Les Catacombes de Paris naissent officiellement Le 7 avril 1786. A l’époque l’endroit est encore "l’Ossuaire municipal de Paris". Pourtant le nom de "Catacombes" va naturellement s’imposer au lieu, celui-ci faisant référence aux célèbres catacombes romaines.

Depuis le jour de leur création, les Catacombes de Paris n’ont cessé de susciter auprès du public, une fascination étrange chez les uns, voir une curiosité morbide pour d’autres. Dans tous les cas, l’engouement est tel que les autorités décident dès 1809, d’ouvrir ce patrimoine unique au public seulement sur réservation, ajoutant ainsi un peu plus de mystère, dans l’esprit de celles et ceux souhaitant partir à sa découverte.

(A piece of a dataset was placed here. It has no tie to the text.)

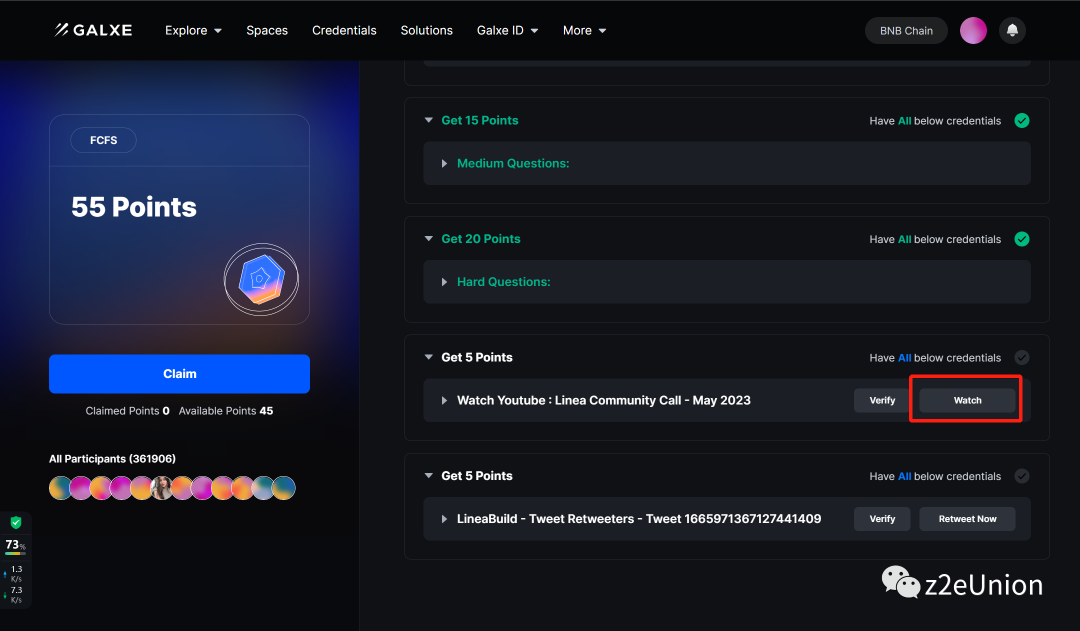
Task: Click the first participant avatar thumbnail
Action: pyautogui.click(x=60, y=488)
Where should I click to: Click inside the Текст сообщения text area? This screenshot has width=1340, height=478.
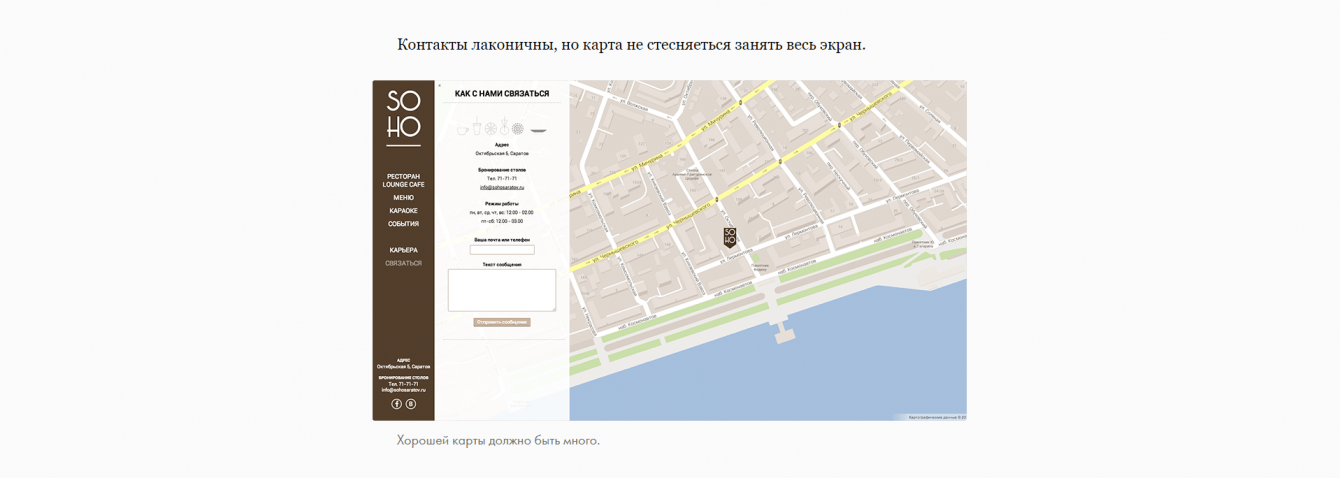pyautogui.click(x=502, y=290)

Les Origines des Catacombes de Paris

Un Problème de Salubrité au XVIIIe Siècle

À l'époque où le XVIIIe siècle tirait sa révérence, Paris était aux prises avec de graves enjeux sanitaires dus à ses cimetières surpeuplés. Pour résoudre cette crise, les restes mortuaires furent déplacés dans les profondeurs de la ville. Le choix se porta sur les anciennes carrières de la Tombe-Issoire, situées à l'époque hors des limites de la ville, sous la plaine de Montrouge. De 1785 à 1787, les ossements du cimetière des Saints-Innocents furent les premiers à être transférés dans ce qui allait devenir un monument historique.

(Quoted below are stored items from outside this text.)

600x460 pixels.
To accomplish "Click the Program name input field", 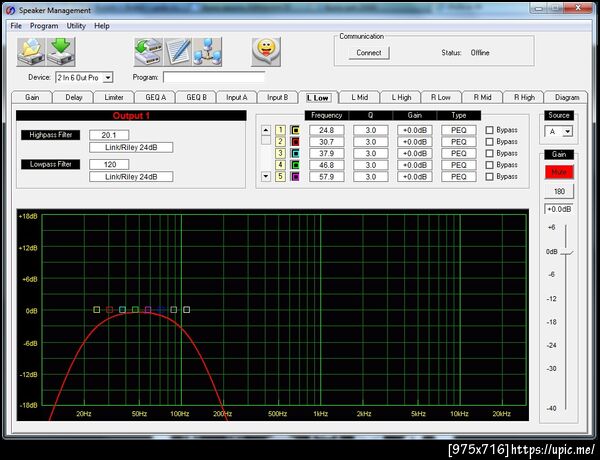I will tap(214, 77).
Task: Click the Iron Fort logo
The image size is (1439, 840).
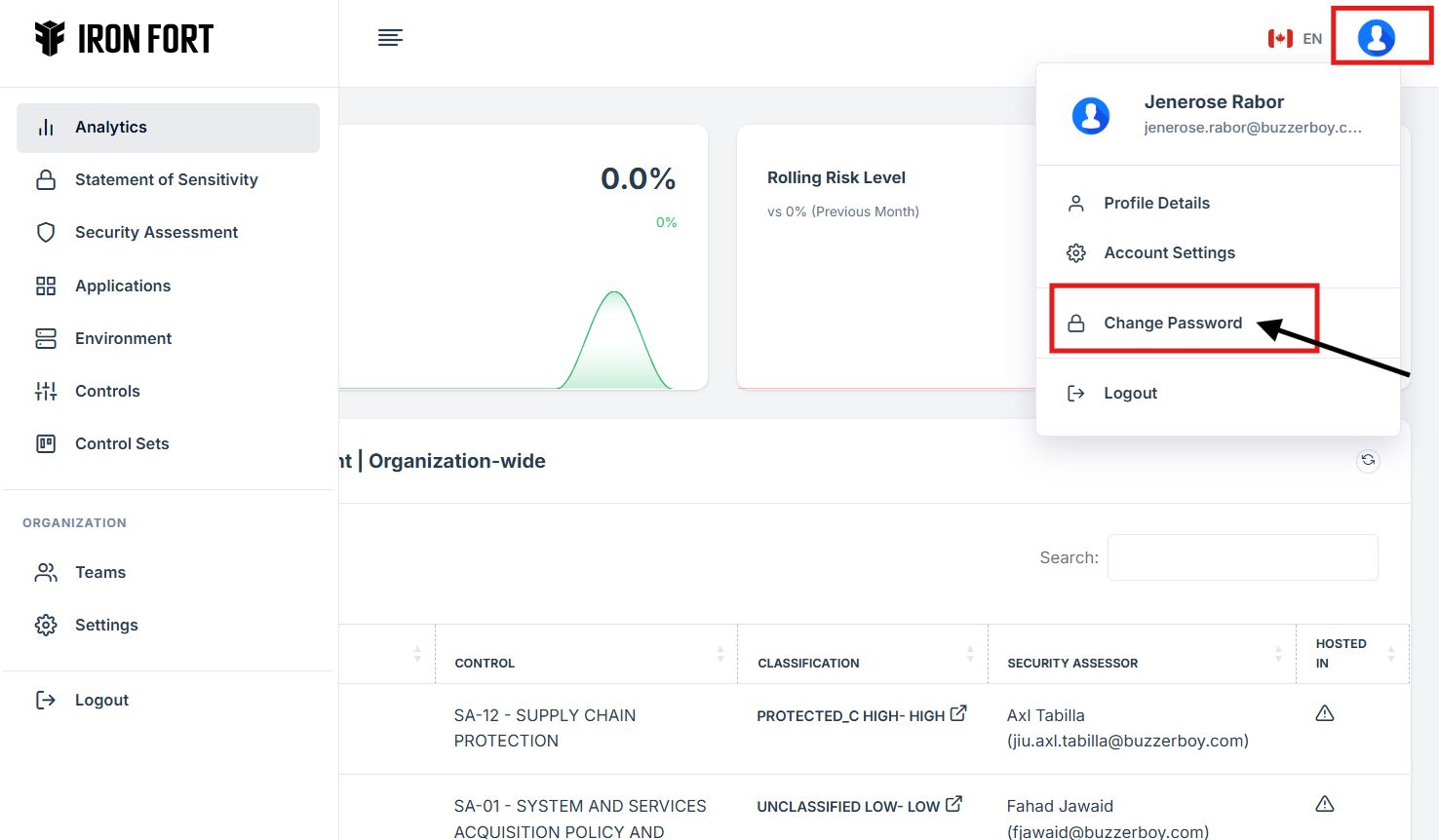Action: 124,39
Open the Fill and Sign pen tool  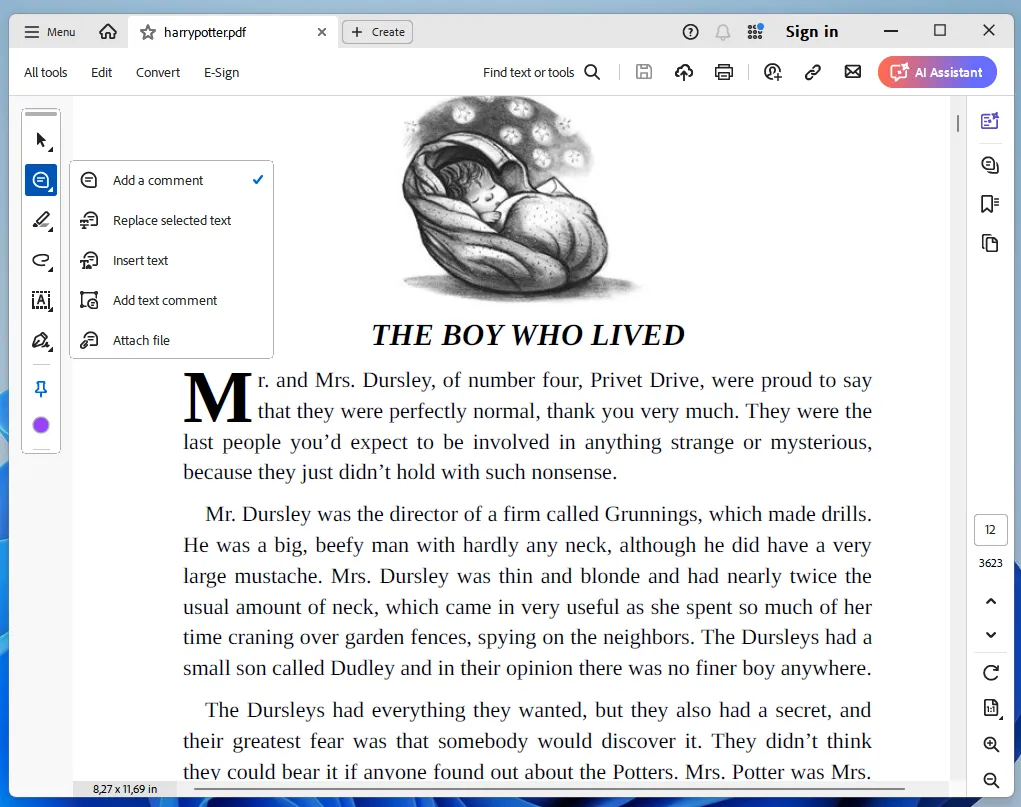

Le Choix des Carrières de la Tombe-Issoire

Pour réaliser ce projet d'envergure, les autorités optent pour un site alors en périphérie de la capitale : les anciennes carrières de la Tombe-Issoire, situées sous la plaine de Montrouge. Ces carrières, exploitées depuis le XVe siècle puis abandonnées, ne représentent qu'une petite partie du réseau souterrain qui s'étire sous Paris sur près de 800 hectares.

L'Intervention de Charles-Axel Guillaumot

Charles Axel Guillaumot, inspecteur général des carrières de Paris, est chargé de l'aménagement du site et de la coordination des transferts d'ossements. Ce service, créé par Louis XVI en 1777, avait pour but de prévenir les effondrements qui avaient fréquemment lieu à cette époque.

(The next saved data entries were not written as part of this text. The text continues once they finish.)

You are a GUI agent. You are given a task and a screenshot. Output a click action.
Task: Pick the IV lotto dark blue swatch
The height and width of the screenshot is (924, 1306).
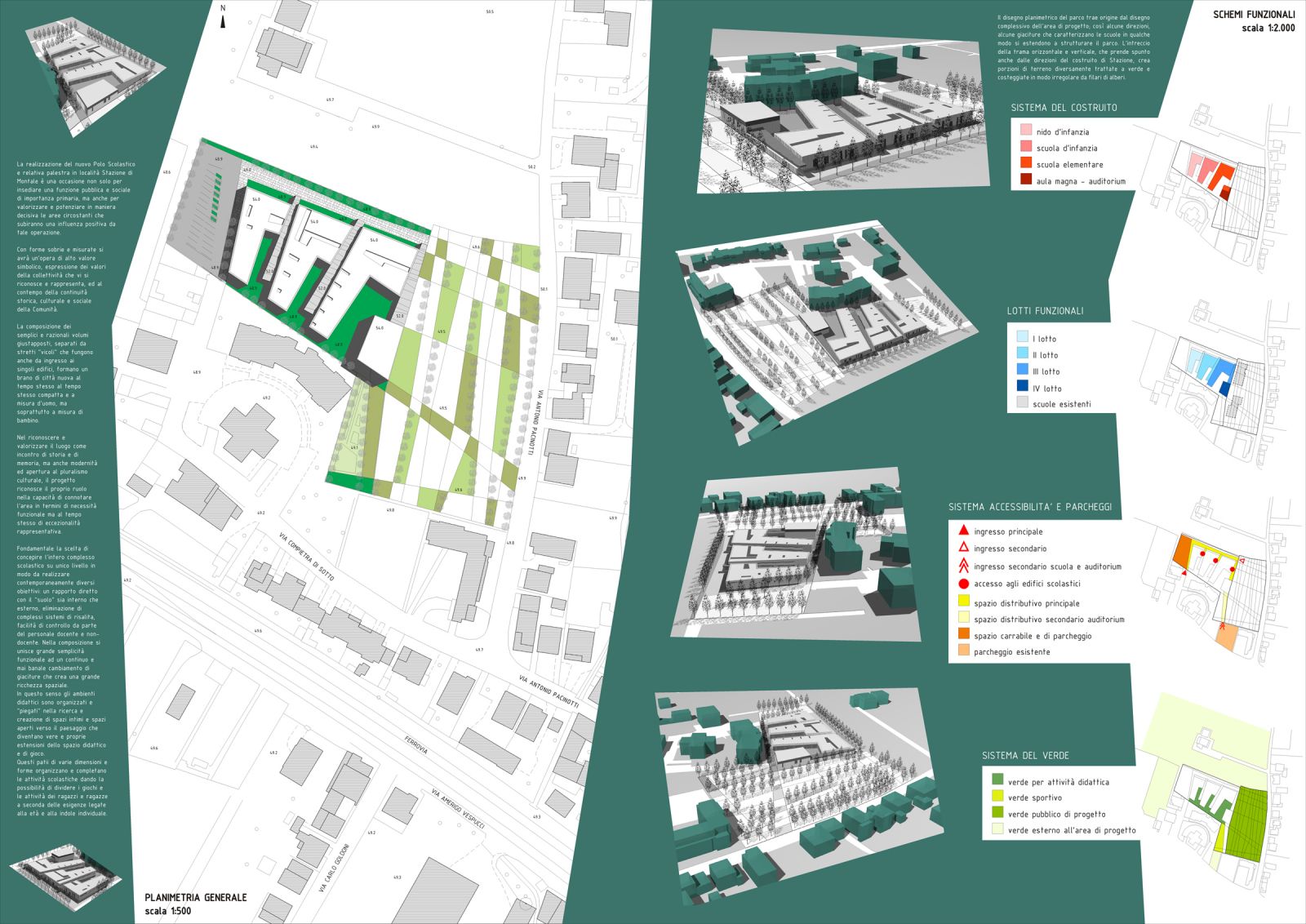[1023, 387]
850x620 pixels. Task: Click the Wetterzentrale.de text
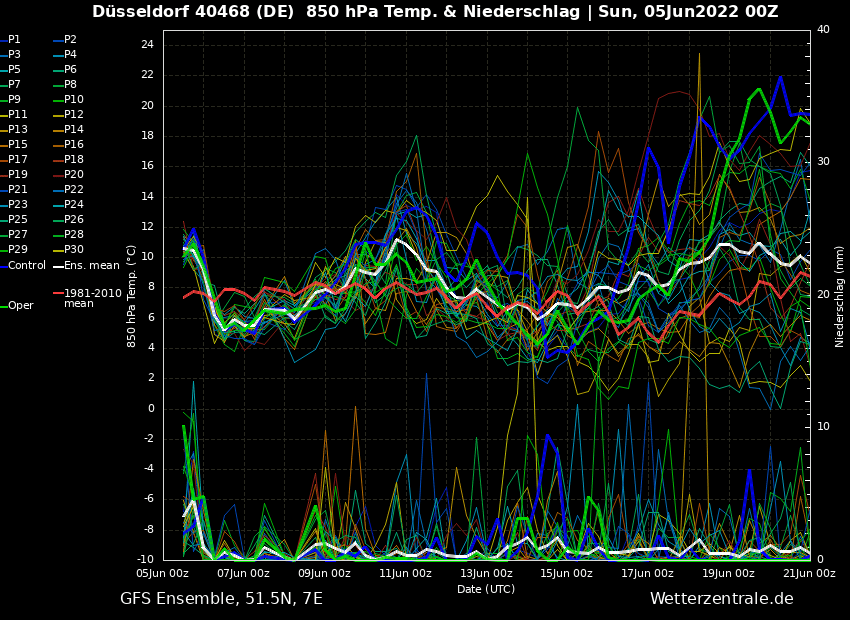pos(721,599)
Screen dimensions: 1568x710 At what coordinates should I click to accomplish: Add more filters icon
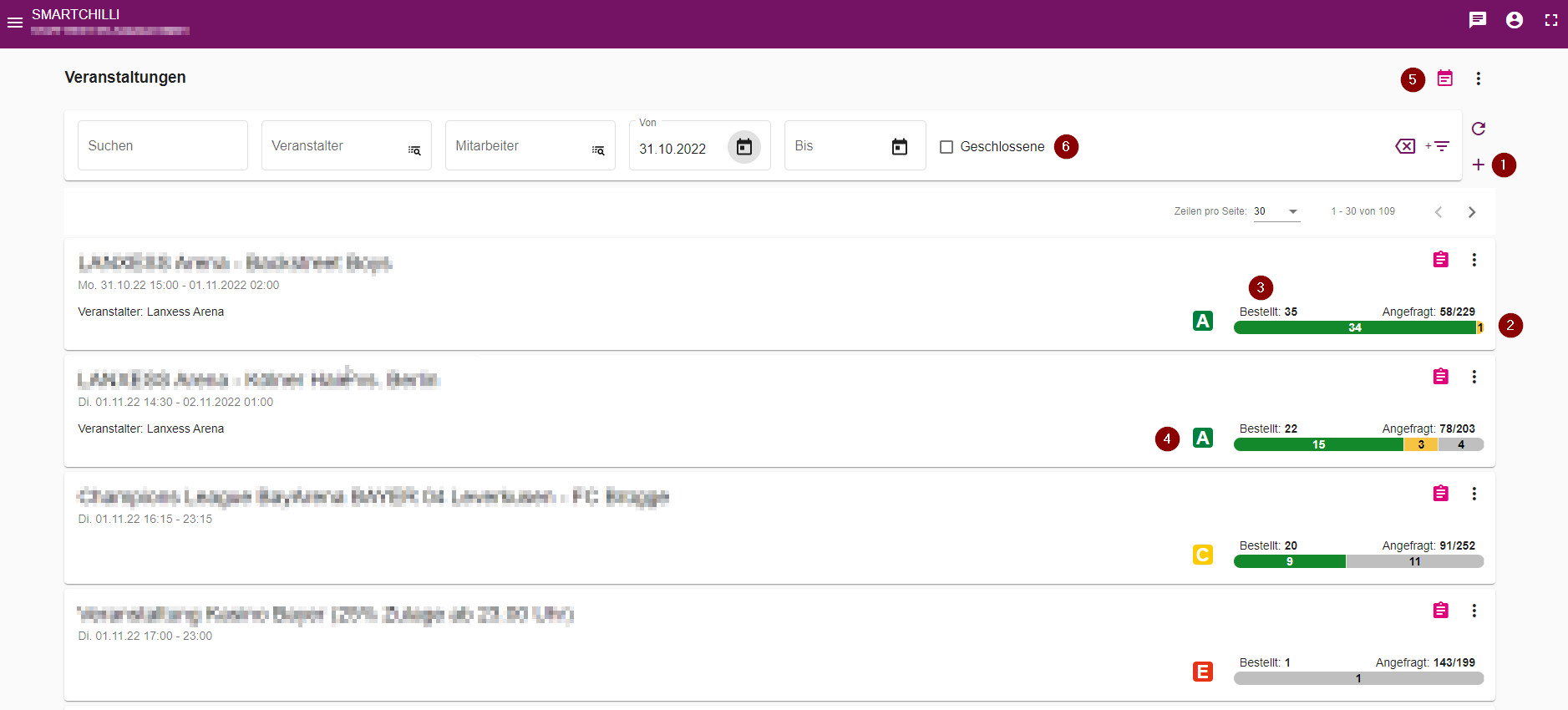[1438, 146]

Le Transfert des Ossements

Les Premières Évacuations

Entre 1785 et 1787, les premiers transferts concernent le cimetière des Saints-Innocents, le plus grand de Paris, qui avait été fermé en 1780 après près de dix siècles d'utilisation. Les restes sont déplacés la nuit pour minimiser l'agitation publique et l'opposition de l'Église.

Les Puits de Service et les Galeries

Les ossements sont acheminés via deux puits de service et sont ensuite méthodiquement répartis et empilés par les ouvriers dans les galeries souterraines. Ces transferts se poursuivent bien après la Révolution, jusqu'en 1814, et reprennent dans les années 1840 et 1859-1860, périodes de grands travaux urbains. Le 7 avril 1786, le site est officiellement désigné comme l'Ossuaire municipal de Paris et adopte le nom de "Catacombes", en hommage aux célèbres catacombes romaines.

L'Évolution des Catacombes de Paris

La mise en scène d’un ossuaire Monumental

Les Catacombes de Paris se distinguent en tant que l'un des plus vastes ossuaires du monde et l'un des rares à être entièrement souterrain. Avant d'accueillir le public en 1809, l'ossuaire municipal a bénéficié d'un aménagement décoratif d'envergure sous la direction de l'inspecteur Héricart de Thury, qui a su transformer ce lieu en un espace à la fois muséographique et monumental.

Les ossements, initialement entassés sans ordre, sont réarrangés avec soin pour former des murs structurés, inspirés des hagues utilisées par les carriers. En façade, les tibias et les crânes s'alternent, créant une esthétique singulière, tandis que les os plus fragmentés sont placés à l'arrière.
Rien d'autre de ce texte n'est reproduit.